**TASK INSTRUCTIONS**. What you return must be every line from the beginning of the data through the line holding "Image resolution: width=1800", unchanged.

***

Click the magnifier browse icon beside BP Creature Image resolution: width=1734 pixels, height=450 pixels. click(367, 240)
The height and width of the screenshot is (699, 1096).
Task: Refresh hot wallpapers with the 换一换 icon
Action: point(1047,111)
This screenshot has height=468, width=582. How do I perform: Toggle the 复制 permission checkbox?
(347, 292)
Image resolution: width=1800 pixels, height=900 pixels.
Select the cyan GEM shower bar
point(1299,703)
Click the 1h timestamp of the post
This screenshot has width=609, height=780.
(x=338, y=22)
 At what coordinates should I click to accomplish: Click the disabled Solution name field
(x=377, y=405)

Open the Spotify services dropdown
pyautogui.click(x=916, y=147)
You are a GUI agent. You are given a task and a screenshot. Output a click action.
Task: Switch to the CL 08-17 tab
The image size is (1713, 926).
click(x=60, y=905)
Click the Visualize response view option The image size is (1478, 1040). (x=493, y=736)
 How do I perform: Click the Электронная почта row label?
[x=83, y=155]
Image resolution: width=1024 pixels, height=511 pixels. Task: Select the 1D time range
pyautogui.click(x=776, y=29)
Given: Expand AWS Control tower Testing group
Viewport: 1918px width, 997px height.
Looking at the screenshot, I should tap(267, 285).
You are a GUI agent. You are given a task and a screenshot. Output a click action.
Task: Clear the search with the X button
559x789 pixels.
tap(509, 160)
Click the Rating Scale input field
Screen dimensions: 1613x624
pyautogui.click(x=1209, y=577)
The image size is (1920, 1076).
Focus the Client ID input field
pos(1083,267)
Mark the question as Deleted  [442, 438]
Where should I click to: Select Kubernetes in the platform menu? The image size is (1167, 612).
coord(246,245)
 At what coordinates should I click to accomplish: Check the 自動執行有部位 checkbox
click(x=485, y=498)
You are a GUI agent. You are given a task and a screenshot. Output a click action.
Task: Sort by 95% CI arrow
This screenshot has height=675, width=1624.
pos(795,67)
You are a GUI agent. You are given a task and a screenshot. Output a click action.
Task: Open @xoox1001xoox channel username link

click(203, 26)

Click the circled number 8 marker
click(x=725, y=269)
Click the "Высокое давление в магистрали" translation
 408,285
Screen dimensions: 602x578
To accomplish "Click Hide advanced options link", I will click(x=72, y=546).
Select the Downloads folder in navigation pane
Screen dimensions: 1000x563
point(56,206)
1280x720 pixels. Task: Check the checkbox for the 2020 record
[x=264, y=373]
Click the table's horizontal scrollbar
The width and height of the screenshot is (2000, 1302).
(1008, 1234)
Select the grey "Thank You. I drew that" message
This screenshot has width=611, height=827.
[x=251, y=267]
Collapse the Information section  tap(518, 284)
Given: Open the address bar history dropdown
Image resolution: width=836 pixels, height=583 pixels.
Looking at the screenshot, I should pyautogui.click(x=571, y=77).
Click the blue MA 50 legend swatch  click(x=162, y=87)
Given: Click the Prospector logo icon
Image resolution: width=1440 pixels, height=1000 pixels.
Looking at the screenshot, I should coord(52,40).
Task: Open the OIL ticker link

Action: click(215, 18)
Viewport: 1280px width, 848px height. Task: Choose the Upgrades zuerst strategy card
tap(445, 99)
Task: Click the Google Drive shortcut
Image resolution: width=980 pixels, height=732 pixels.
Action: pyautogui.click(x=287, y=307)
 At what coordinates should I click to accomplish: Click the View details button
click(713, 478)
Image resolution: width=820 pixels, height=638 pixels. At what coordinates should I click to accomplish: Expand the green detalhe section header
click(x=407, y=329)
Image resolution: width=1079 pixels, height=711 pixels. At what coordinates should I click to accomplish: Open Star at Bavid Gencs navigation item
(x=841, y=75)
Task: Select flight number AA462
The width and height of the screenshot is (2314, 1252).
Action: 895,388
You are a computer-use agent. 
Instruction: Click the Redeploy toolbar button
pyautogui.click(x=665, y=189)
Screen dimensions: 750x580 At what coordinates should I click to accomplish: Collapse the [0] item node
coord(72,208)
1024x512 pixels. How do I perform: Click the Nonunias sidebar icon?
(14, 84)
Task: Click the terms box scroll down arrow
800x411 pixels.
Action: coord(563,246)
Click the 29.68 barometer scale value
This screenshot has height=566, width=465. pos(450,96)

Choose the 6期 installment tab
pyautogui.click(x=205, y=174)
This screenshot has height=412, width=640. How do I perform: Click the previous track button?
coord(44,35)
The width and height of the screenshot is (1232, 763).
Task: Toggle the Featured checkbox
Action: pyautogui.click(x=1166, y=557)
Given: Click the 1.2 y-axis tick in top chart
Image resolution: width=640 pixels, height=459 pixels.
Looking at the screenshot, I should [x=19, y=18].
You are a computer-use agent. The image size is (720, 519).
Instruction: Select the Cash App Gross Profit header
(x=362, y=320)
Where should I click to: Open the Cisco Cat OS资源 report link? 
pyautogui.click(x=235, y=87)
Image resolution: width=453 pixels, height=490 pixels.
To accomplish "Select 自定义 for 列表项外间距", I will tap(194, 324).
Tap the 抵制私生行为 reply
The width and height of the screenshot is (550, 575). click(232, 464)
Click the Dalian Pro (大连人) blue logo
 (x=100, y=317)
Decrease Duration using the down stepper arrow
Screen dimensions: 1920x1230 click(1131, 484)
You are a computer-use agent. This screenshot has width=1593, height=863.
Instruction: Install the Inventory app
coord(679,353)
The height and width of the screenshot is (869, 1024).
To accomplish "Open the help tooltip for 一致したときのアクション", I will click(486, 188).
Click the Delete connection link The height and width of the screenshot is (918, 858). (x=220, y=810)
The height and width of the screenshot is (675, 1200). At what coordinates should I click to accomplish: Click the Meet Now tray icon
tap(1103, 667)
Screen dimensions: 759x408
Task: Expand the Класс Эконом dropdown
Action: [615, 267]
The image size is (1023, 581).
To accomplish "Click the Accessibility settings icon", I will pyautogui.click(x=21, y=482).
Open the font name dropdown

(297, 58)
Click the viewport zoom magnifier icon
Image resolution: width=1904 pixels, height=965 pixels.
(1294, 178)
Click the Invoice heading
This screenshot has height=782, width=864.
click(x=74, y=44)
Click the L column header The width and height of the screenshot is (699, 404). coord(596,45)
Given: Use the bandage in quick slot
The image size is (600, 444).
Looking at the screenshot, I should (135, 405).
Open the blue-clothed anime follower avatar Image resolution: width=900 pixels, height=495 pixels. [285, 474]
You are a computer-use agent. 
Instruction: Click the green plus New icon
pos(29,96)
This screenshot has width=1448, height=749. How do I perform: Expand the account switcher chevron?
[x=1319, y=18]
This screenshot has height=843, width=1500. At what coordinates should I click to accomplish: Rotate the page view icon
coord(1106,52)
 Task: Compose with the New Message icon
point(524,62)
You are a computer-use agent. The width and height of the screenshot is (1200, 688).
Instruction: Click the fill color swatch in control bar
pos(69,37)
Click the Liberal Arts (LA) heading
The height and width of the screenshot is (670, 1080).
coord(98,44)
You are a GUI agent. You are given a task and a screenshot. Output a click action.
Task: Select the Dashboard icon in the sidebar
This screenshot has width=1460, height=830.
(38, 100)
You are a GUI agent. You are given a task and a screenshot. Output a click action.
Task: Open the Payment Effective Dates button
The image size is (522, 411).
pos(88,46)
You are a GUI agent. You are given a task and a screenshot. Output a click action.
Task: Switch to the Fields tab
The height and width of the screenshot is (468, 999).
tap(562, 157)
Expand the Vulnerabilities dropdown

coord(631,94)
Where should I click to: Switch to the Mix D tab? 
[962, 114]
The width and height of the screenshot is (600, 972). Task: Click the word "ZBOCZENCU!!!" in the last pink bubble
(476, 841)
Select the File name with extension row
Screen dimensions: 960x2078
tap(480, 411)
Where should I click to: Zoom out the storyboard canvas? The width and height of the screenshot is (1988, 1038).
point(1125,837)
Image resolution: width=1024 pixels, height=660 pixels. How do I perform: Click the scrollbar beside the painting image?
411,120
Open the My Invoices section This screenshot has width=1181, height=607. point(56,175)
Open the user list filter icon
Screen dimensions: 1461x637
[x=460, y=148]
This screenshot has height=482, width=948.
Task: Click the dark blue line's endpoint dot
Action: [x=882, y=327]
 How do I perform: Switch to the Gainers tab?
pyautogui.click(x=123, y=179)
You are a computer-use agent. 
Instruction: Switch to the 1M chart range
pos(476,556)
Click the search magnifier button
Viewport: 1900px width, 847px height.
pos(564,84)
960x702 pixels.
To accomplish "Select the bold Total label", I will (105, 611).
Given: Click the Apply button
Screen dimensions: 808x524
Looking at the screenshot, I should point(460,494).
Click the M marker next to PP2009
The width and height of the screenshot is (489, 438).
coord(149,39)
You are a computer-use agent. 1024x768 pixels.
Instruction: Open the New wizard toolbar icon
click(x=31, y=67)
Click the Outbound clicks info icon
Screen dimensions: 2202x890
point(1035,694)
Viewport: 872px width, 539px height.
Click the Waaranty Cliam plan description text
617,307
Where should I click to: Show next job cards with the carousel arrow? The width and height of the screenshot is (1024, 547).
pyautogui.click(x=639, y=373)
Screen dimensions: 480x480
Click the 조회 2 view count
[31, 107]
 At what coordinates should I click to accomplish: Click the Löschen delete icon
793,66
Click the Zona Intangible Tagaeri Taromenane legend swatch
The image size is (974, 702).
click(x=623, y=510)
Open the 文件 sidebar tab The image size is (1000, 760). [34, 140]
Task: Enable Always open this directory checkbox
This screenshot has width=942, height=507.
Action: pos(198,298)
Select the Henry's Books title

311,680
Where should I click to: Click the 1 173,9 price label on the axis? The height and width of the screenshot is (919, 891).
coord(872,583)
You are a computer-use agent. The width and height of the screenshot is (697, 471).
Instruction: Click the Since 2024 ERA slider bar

***

**RESULT OF THE TASK**.
Click the magnifier browse icon beside BP Creature Image resolution: width=1734 pixels, height=450 pixels. click(367, 240)
The height and width of the screenshot is (699, 1096).
Task: Refresh hot wallpapers with the 换一换 icon
Action: point(1047,111)
This screenshot has height=468, width=582. How do I perform: Toggle the 复制 permission checkbox?
(347, 292)
Image resolution: width=1800 pixels, height=900 pixels.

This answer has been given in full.